Not all disputes can be resolved by Lawyers and Laws. One has to use COMMON sense on each individual case basis and take responsibility for own actions. Where could one move to to get completely away from BEES as they are found in all localites. Enough rambling on. Dale


----------



## BULLSEYE BILL (Oct 2, 2002)

>One has to use COMMON sense on each individual case basis and take responsibility for own actions.

That is exactly the problem. We have a person who has lived in a world of litagation for so long that nothing is her responsibility, it is always the fault of others. No one can infringe upon her rights, but she can infringe upon others, even before any action has been taken against her.

She refuses to give one inch (or plant) to help work out any compromise.

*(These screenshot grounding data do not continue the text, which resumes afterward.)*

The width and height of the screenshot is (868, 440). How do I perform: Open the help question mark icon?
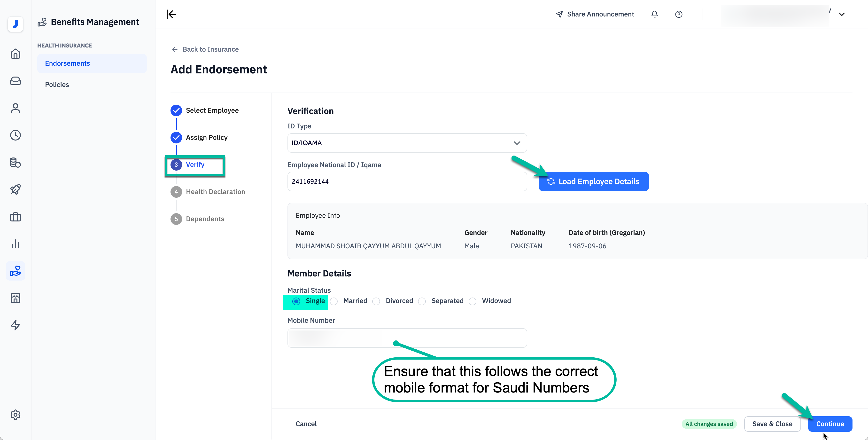click(x=679, y=14)

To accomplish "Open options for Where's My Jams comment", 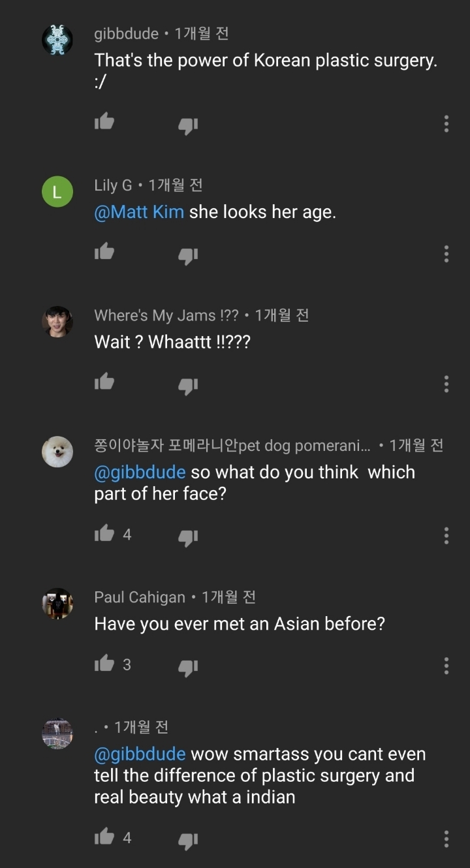I will pos(447,383).
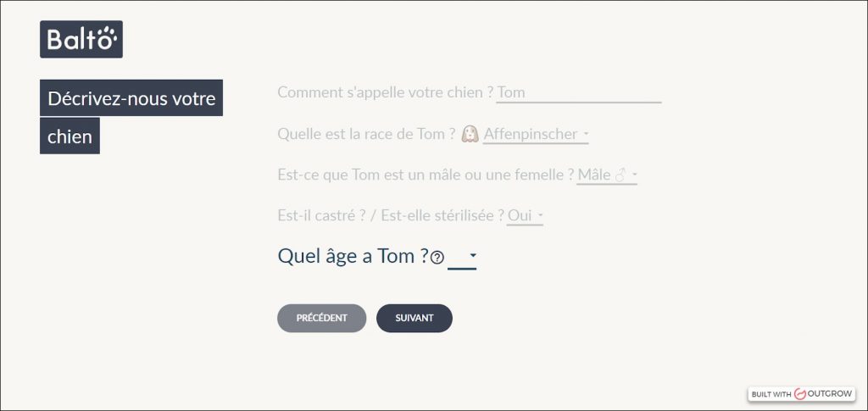Select the 'Comment s'appelle votre chien ?' question

385,92
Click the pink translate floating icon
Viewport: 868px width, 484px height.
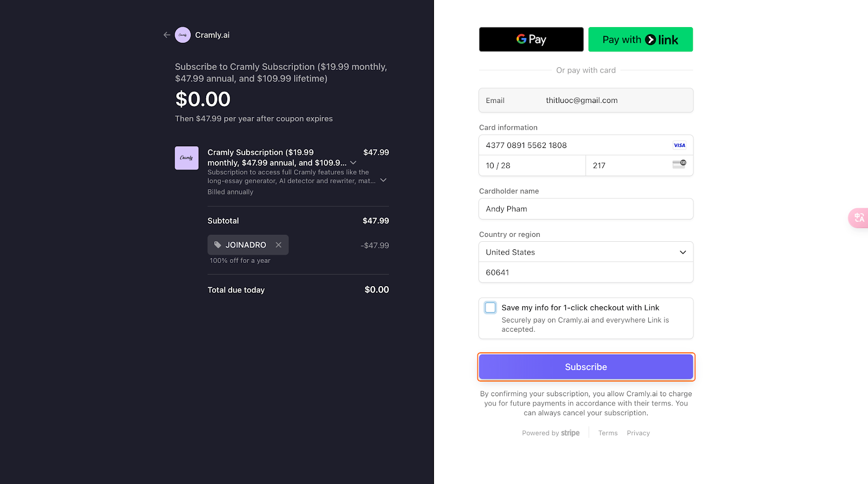coord(859,218)
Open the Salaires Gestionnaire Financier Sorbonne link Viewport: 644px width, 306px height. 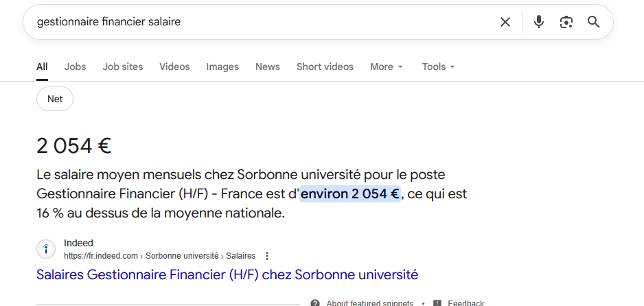point(227,275)
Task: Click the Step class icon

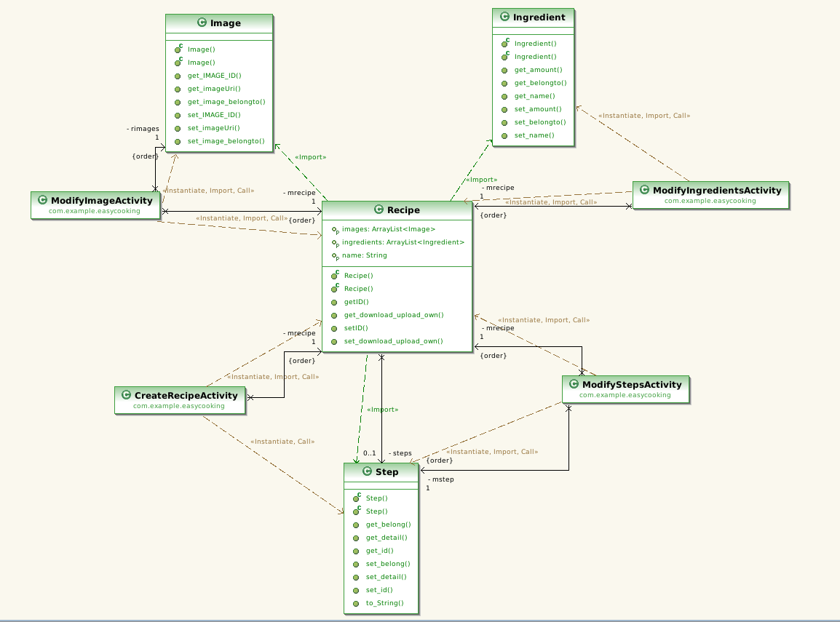Action: (x=367, y=471)
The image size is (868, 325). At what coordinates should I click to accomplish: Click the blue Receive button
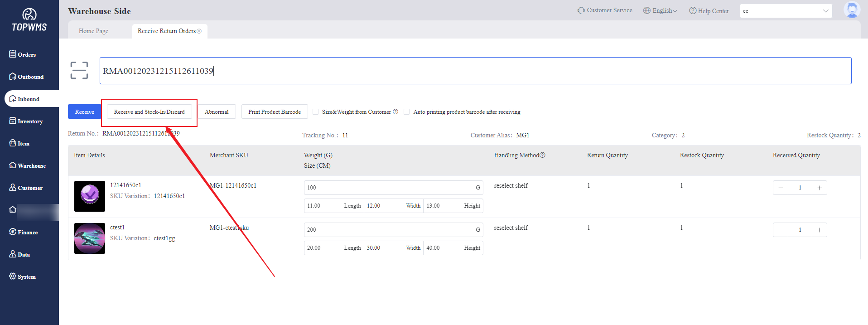pyautogui.click(x=84, y=112)
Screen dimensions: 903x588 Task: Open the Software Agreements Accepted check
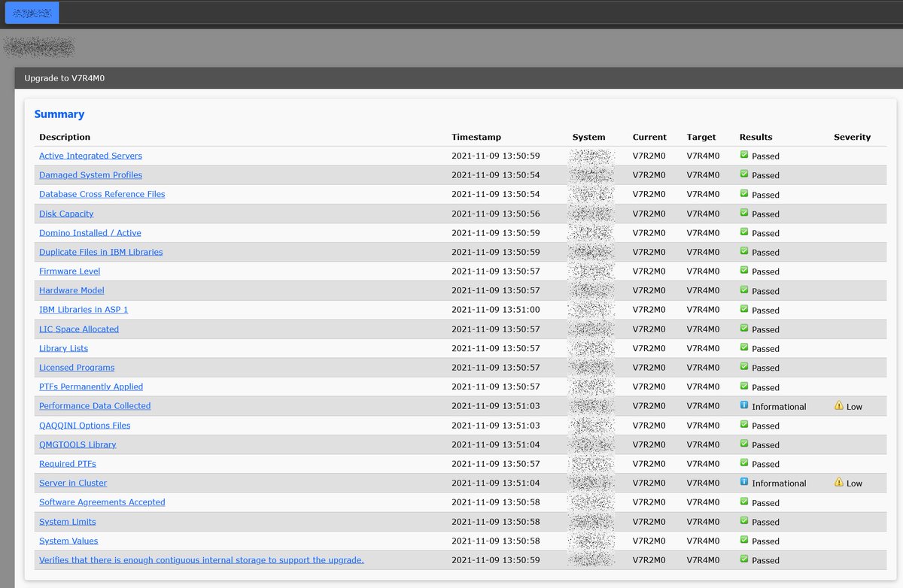102,502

She continually makes up excuses to combat any chance of learning to live with her fears, unsubstanciated as they are.

It is no wonder that her pleas fell upon deaf ears at the city meeting.


----------



## Terri (Apr 14, 2003)

"I think there needs to be some common sense on both sides. It's quite possible to keep non agressive breeds, open the hive only when conditions are not likely to cause problems, provide barriers to encourage a high flight path above the neighbors property. Just as the alergic homeowner can choose flowers that don't attract bees, wasps, etc. And they can avoid other attractants, stagnant water, open containers of pop and trash cans (yellow jackets love these.)"
.......................................


That hits the nail on the head, I think. No wilingness to compromise on either side. A pity, too, as technically this SHOULD be an easy case.


----------



## BWrangler (Aug 14, 2002)

Greetings,

However important this issue, it's certianly not a new one. The same kind of complaint occured in Colorado last year. The city reached the same conclusion with some very reasonable stipulations concerning lot size, number of hives, distance from property boundaries, and elevated flight paths. Did I remember correctly?

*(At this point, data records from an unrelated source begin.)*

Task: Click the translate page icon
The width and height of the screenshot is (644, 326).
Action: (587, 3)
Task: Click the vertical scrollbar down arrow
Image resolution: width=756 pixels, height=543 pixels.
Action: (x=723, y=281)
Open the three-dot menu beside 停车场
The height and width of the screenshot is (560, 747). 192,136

It was a solution that any prudent beekeeper could live with and should insure no real increased impact on the bee fearing neighbors.

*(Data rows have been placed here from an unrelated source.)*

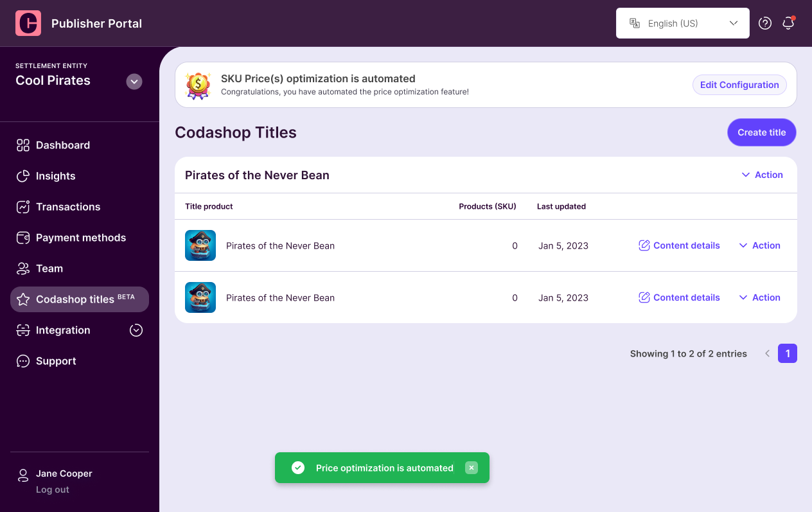Viewport: 812px width, 512px height.
Task: Click the Edit Configuration button
Action: (x=739, y=85)
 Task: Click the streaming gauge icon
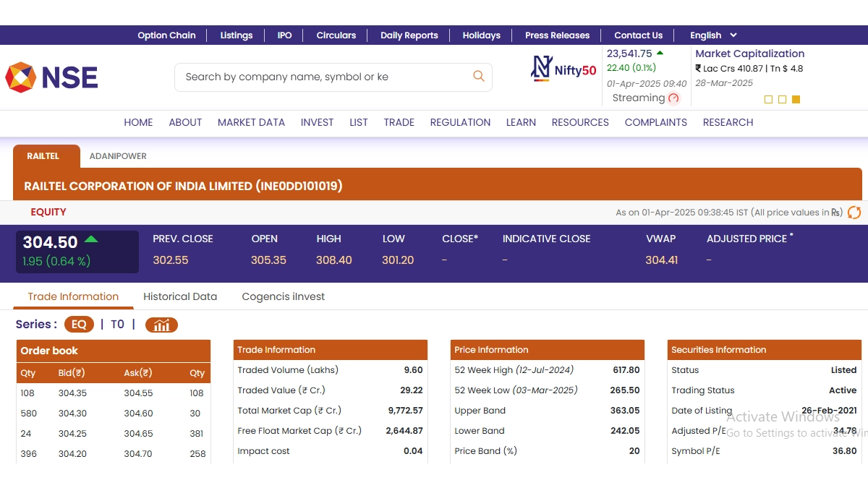tap(674, 98)
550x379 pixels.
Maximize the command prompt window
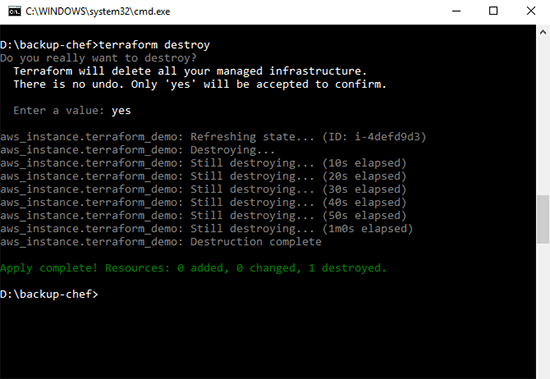tap(493, 11)
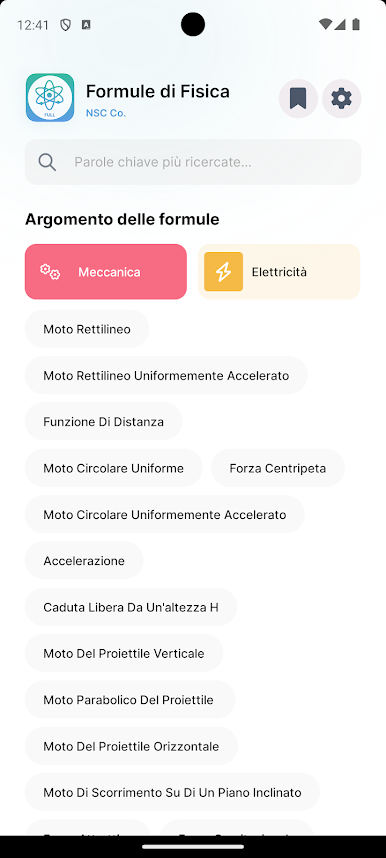Open settings via the gear icon

coord(342,98)
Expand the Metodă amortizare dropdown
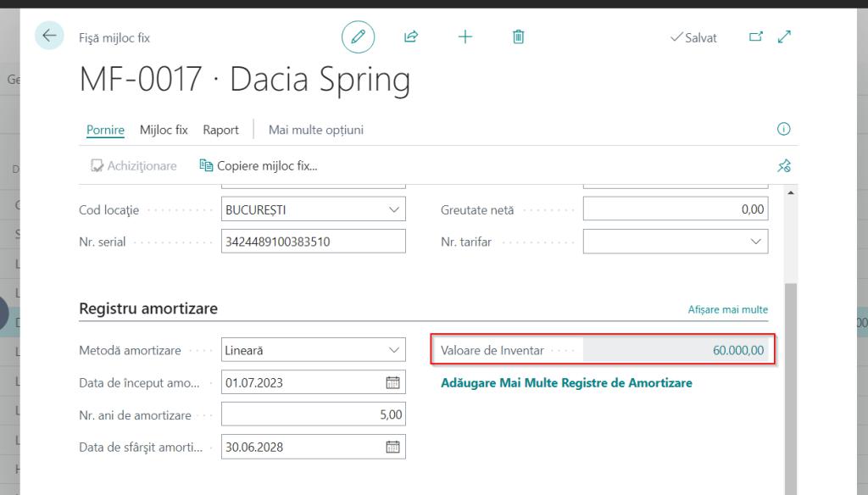 [x=393, y=349]
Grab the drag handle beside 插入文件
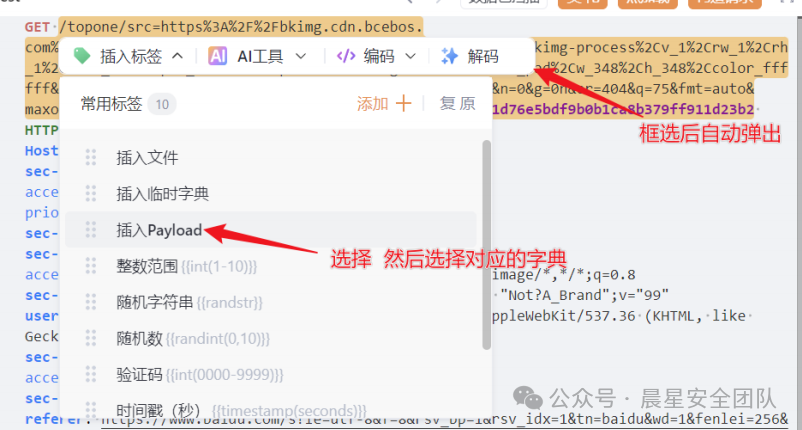The height and width of the screenshot is (430, 802). [x=91, y=157]
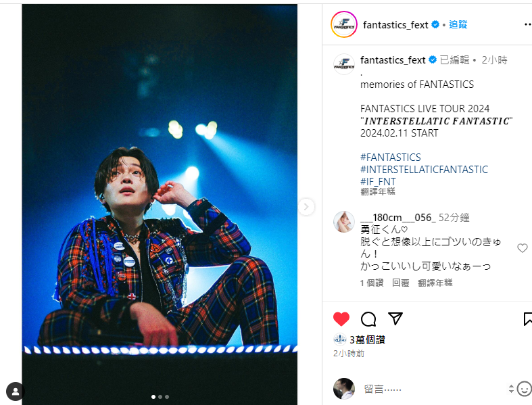
Task: Open the comment speech bubble icon
Action: pos(368,319)
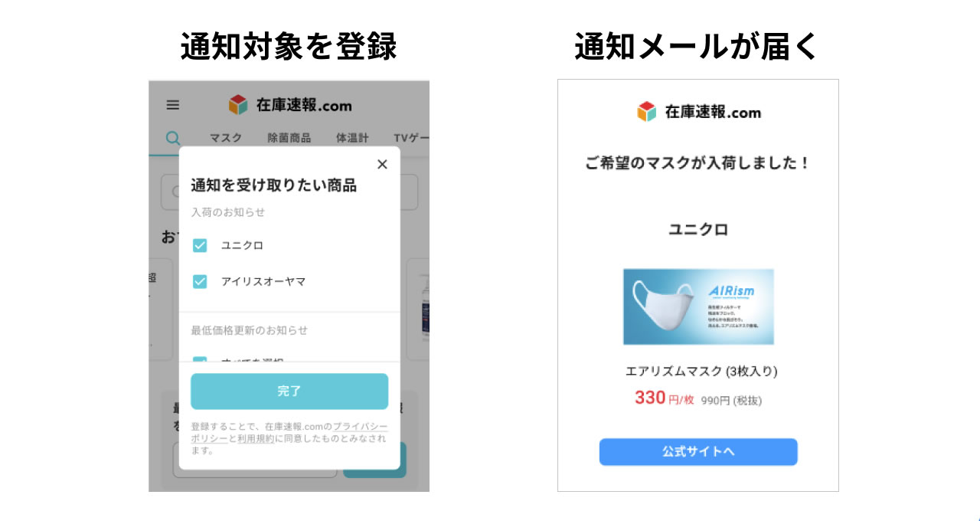Screen dimensions: 980x521
Task: Click the cube logo in the email header
Action: [x=647, y=112]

Well, I've got to go now and get that load of pigs. You see, I live on a 1/4 acre lot in the center of town and have secretely kept a little pig in the back yard. It has been such a wonderful experience that I plan to put a half dozen big sows back there. The sights, sounds and smells take me back to my agricultural roots.

Regards
topbarguy

Who will soon will be bringing home the bacon and thinking there's nothing like the squeeeeel of a pig at midnite to sooth a suburban heart. :> )))


----------



## justgojumpit (Apr 9, 2004)

"I think there needs to be some common sense on both sides. It's quite possible to keep non agressive breeds, open the hive only when conditions are not likely to cause problems, provide barriers to encourage a high flight path above the neighbors property. Just as the alergic homeowner can choose flowers that don't attract bees, wasps, etc. And they can avoid other attractants, stagnant water, open containers of pop and trash cans (yellow jackets love these.)"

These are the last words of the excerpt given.